Salah satu tantangan dalam dunia pendidikan yang belum juga terpecahkan adalah persoalan literasi. Selama ini, tumbuh paradigma di masyarakat bahwa literasi hanya membaca dan menulis, ternyata literasi lebih dari sekedar baca tulis, tapi ikut memahami, mempraktikkan kembali, dan ikut membagikan kepada orang lain. Hal ini perlu dilakukan agar literasi bisa menjadi suatu kebiasaan atau budaya pada masyarakat Indonesia.
Pentingnya budaya literasi ini disadari oleh Lutfah Inganah, seorang pegiat literasi asal Purworejo. Lutfah juga menyadari bahwa budaya literasi perlu diterapkan kepada anak sejak dini.
Lutfah bercerita jika awal mula Ia menjadi pegiat literasi berawal dari mengikuti program Ekosistem Sekolah Literat yang diselenggarakan oleh PSF-School Development Outreach (PSF-SDO) bersama Room to Read untuk perwakilan Purworejo. “Awalnya saya tidak tahu apa-apa jadi saya hanya mengikuti saja” ujar Lutfah.

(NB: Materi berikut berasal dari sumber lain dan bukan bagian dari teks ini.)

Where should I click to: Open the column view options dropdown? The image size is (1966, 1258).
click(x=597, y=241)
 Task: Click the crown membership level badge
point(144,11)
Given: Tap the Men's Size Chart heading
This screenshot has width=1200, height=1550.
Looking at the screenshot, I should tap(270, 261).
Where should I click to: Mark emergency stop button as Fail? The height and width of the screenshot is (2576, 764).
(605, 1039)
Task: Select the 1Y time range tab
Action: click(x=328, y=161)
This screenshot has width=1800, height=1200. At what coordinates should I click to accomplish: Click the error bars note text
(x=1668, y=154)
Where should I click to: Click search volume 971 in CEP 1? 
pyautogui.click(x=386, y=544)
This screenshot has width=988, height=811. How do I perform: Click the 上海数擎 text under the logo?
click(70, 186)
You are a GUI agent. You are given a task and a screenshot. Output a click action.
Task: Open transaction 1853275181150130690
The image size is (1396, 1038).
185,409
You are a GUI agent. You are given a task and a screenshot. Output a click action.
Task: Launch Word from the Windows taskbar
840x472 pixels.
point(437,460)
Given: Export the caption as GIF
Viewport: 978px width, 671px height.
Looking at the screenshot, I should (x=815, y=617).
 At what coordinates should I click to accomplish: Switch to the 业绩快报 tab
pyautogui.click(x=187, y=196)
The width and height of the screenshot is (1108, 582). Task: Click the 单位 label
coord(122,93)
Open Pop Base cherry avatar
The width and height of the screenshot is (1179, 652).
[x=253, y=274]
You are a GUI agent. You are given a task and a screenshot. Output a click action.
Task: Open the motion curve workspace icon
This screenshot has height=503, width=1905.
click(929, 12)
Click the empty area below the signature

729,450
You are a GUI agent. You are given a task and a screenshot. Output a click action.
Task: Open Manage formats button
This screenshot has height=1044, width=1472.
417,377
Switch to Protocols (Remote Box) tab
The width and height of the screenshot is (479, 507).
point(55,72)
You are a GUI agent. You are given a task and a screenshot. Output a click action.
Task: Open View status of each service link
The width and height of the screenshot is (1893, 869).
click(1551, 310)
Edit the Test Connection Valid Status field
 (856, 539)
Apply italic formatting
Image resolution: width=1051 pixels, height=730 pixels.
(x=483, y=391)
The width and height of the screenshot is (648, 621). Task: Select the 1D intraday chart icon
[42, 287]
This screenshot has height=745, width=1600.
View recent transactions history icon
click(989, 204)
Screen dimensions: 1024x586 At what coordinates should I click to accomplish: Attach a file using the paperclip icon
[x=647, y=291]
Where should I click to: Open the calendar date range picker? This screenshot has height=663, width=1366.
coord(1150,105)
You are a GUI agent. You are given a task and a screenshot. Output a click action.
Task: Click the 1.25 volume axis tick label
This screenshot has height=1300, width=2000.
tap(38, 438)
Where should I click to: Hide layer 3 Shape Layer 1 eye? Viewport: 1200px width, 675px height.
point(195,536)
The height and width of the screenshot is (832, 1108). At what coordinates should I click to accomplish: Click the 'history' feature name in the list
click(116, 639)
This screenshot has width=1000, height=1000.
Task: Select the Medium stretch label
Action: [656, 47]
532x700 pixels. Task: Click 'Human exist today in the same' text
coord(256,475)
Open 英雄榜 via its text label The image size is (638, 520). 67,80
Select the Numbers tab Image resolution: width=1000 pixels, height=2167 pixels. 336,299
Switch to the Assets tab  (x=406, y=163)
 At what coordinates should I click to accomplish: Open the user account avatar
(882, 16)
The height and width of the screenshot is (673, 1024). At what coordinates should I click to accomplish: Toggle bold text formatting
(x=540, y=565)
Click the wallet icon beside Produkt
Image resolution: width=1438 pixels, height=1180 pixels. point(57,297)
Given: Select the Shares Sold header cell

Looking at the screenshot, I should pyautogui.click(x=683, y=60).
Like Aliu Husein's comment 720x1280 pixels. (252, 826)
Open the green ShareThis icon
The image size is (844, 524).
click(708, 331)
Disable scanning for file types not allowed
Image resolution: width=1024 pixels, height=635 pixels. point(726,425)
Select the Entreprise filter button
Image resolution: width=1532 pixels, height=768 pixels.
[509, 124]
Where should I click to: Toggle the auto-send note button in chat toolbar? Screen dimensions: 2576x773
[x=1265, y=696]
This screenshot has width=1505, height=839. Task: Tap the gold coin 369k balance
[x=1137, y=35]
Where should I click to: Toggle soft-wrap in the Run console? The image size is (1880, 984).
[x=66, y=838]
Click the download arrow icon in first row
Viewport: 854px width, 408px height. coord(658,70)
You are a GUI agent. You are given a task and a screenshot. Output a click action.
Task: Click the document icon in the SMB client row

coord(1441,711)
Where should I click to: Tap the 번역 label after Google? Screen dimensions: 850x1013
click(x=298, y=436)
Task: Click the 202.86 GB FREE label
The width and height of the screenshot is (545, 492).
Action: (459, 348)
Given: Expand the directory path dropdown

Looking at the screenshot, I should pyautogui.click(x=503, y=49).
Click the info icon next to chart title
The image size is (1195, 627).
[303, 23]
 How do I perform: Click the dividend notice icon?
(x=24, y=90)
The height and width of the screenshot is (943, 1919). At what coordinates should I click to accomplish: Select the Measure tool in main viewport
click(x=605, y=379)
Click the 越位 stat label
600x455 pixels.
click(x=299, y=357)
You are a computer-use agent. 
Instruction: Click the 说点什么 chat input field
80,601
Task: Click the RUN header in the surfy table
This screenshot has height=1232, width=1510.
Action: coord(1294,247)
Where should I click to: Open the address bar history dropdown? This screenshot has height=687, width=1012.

Meskipun kegiatan tersebut dilakukan secara daring, Lutfah tetap semangat rutin mengikuti serangkaian pelatihan yang disediakan oleh PSF-SDO seperti hakikat literasi, pengenalan pelantar daring, strategi membaca menyenangkan serta teknik fasilitasi yang tentunya didampingi oleh fasilitator dari PSF-SDO.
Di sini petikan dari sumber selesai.